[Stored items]
+ + + +

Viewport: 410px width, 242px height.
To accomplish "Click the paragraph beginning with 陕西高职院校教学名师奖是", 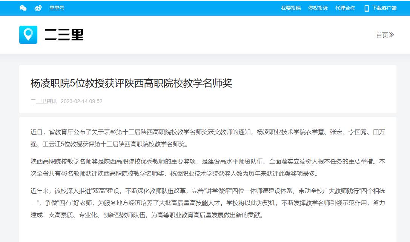I will coord(207,167).
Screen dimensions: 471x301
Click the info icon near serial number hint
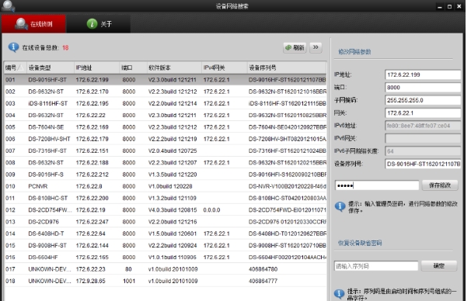(339, 293)
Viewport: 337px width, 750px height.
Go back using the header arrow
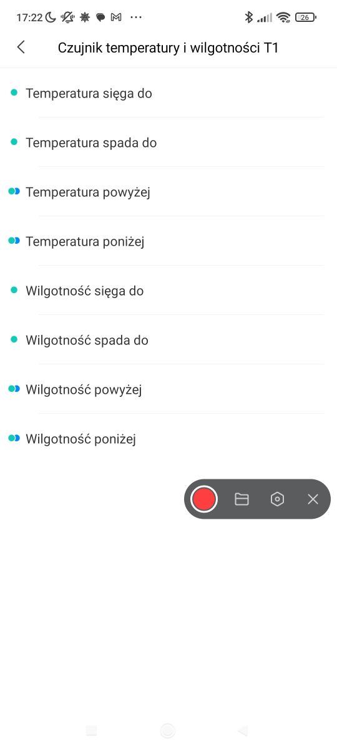tap(21, 47)
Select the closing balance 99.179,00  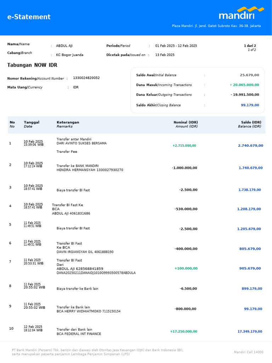coord(250,105)
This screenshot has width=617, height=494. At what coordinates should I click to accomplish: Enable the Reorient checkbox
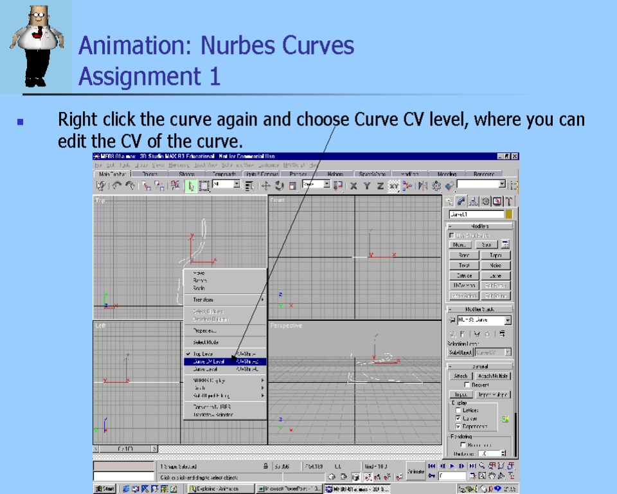click(x=467, y=385)
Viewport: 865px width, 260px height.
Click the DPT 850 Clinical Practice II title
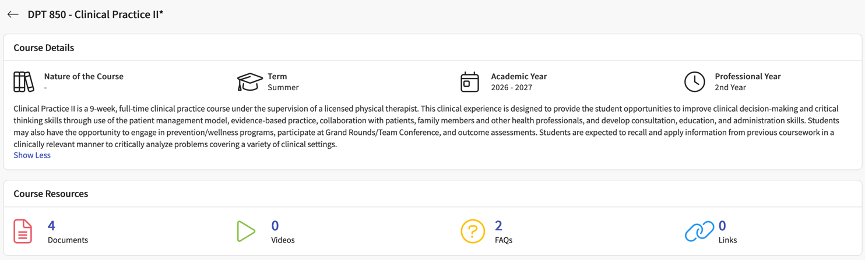(x=96, y=15)
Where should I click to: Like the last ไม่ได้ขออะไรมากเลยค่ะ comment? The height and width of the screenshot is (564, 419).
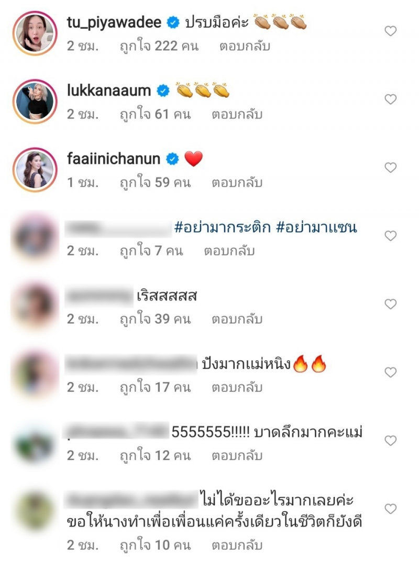391,509

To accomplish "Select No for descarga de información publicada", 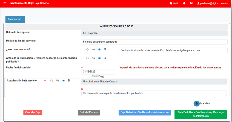I will click(87, 58).
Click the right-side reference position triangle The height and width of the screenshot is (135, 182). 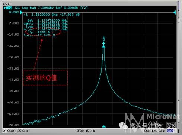pyautogui.click(x=175, y=12)
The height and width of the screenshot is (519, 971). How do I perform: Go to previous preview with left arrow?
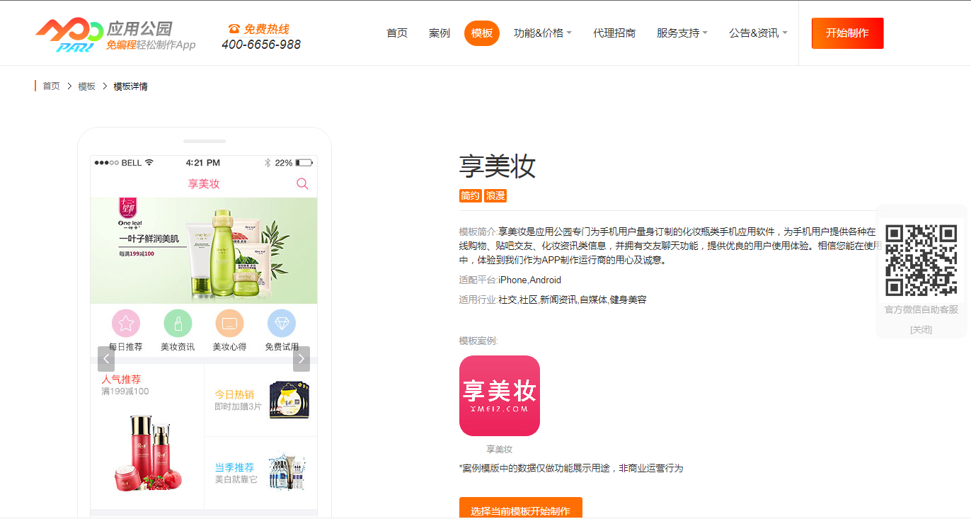coord(106,359)
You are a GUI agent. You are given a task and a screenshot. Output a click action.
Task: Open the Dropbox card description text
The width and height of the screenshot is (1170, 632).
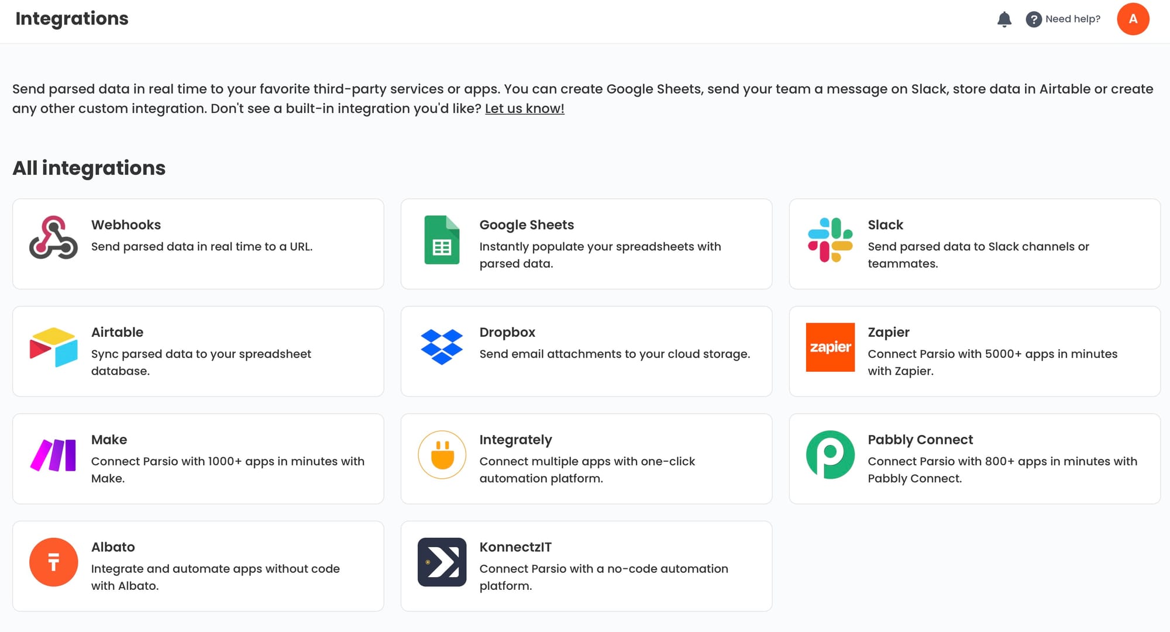point(614,354)
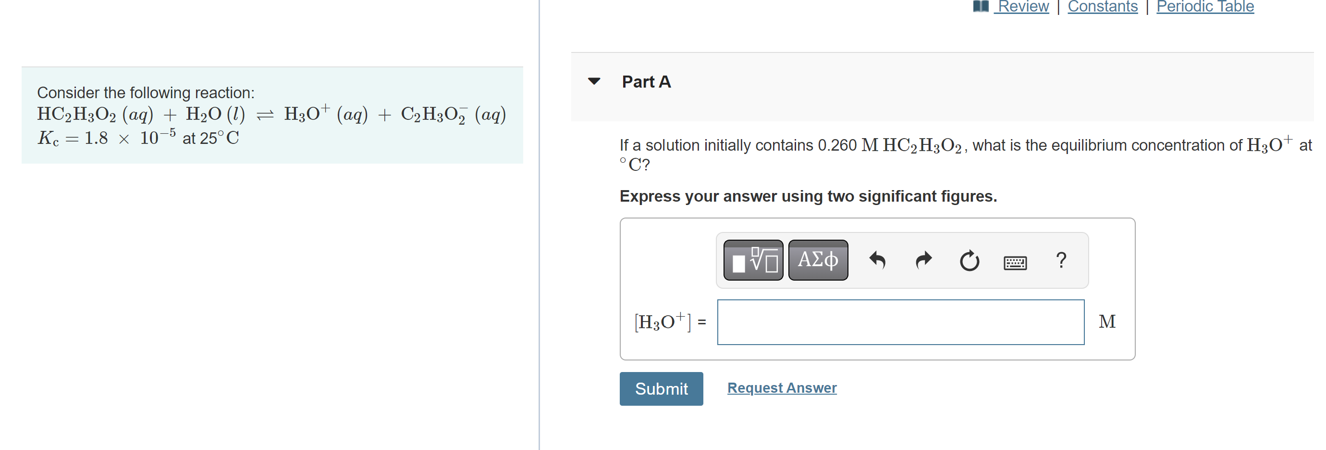
Task: Open the Greek symbols ΑΣΦ menu
Action: pos(817,260)
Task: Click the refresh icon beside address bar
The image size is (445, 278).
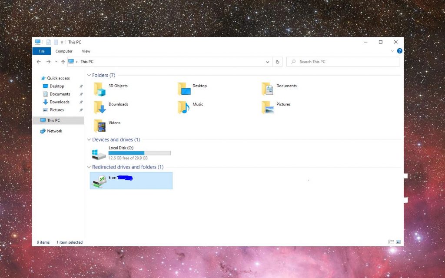Action: (278, 62)
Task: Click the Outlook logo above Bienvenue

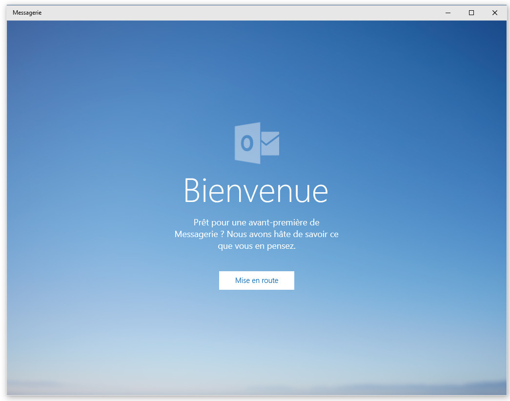Action: click(x=256, y=143)
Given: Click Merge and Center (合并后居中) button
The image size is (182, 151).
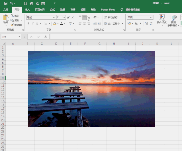Looking at the screenshot, I should 112,23.
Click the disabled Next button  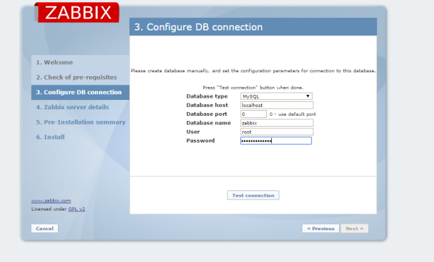coord(354,229)
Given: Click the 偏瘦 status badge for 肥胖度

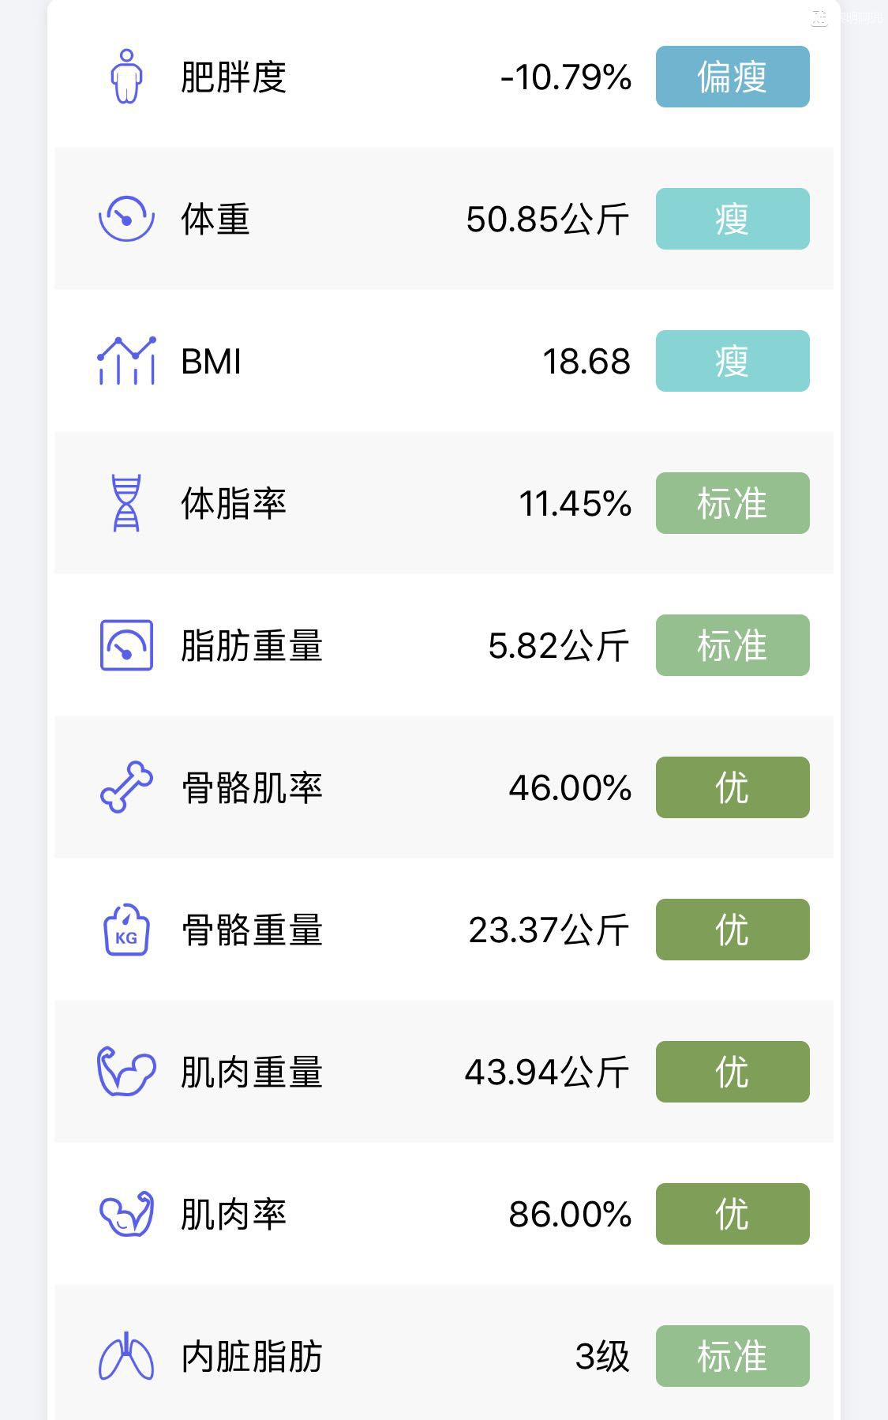Looking at the screenshot, I should pos(732,77).
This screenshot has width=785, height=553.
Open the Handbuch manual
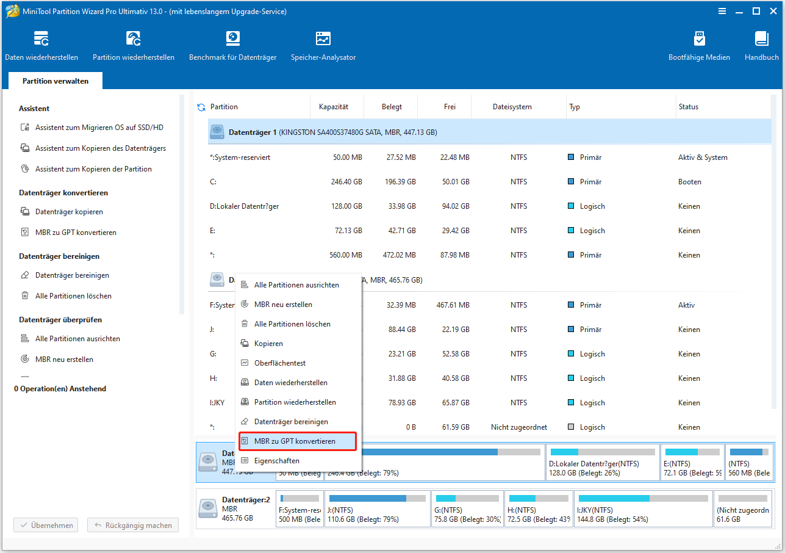point(761,46)
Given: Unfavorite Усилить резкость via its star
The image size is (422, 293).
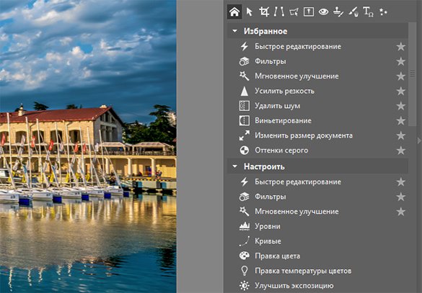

+ + + +

■ Work to be completed ■
Whichever lines of the records above hold the word "Viewport" should all be copied out.

■ Answer section ■
Viewport: 410px width, 242px height.
Viewport: 337px width, 750px height.
Viewport: 865px width, 260px height.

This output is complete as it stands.